How does CVX work for non-smooth objectives?

This is a bit of a general question regarding how CVX and the various solvers tackle a non-smooth problem.

For example, CVX supports the lambda_sum_largest(X,k) (i.e. sum of largest k eigenvalues) function, which is convex, but not differentiable. I have some basic familiarity with interior-point methods, but as far as I recall, they require the objective to be twice differentiable.

So my question is: what are the underlying algorithms that CVX uses for these non-smooth (but still convex) problems?


CVX calls conic optimization solvers, which make use of conic (cone) constraints. CVX transforms non-smooth objectives into conic constraints via epigraph formulation.

To get a general idea of what is done, you can read “Advances in Convex Optimization: Conic Programming”: by Nemirovski .

Thanks for your prompt reply as always Mark! I’ll go through the Nemirovski paper, seems like a great resource.

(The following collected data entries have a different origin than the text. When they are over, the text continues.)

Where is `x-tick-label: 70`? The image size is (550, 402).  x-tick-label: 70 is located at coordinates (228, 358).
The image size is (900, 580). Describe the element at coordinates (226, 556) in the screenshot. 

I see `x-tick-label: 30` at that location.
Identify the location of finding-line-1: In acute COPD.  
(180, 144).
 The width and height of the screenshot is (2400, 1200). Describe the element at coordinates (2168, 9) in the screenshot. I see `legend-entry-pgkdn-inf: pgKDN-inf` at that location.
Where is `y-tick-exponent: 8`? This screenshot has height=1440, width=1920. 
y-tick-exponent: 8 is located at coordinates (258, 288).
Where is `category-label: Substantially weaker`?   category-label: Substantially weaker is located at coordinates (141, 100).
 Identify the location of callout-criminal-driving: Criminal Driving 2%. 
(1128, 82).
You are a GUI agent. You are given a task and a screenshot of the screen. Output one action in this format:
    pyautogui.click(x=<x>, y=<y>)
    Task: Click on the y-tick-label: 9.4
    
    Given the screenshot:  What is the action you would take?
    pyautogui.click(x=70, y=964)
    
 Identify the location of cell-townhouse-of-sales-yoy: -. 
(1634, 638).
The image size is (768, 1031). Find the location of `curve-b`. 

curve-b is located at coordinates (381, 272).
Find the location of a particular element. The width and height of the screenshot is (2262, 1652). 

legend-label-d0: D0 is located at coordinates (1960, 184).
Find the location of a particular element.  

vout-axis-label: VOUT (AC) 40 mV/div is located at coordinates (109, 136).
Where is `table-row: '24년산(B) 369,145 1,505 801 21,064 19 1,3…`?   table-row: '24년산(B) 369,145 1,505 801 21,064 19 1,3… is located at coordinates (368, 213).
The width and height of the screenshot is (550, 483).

I do have one quick question though: wouldn’t the epigraph formulation of the lambda_sum_largest(X,k) function have a combinatorial number of convex constraints? Then doesn’t this imply that even checking the feasibility of a given point would take a ridiculously long time? In practice, having tried using this with fairly large matrix sizes, the running time doesn’t grow combinatorially though (which is good news :grin:, but I struggle to wrap my head around it).

No. Read and 6.2.2 Eigenvalue optimization of .

In any event, you can look at the CVX source code to see what it does.
I’ve cut out the error checking and alternative paths, etc, and left the essence of what they do when given affine CVX expressions.

   function cvx_optval = lambda_max( x )
	z = [];
    n = size( x, 1 );
        epigraph variable z
        z * eye( n ) - x == semidefinite( n, ~isreal( x ) ); %#ok

  function cvx_optval = lambda_sum_largest( x, k )
    n = size( x, 1 );
    S = [];
        variable S(n,n) symmetric
        S == semidefinite(n); %#ok
        minimize( k * lambda_max( x - S ) + trace( S ) );

Btw the problem you metion is transform into

min c’x
st. Ax=b
x \in K

where K is a convex cone. So all the non smothness issues are gone since the problem is solved by an interior-point method.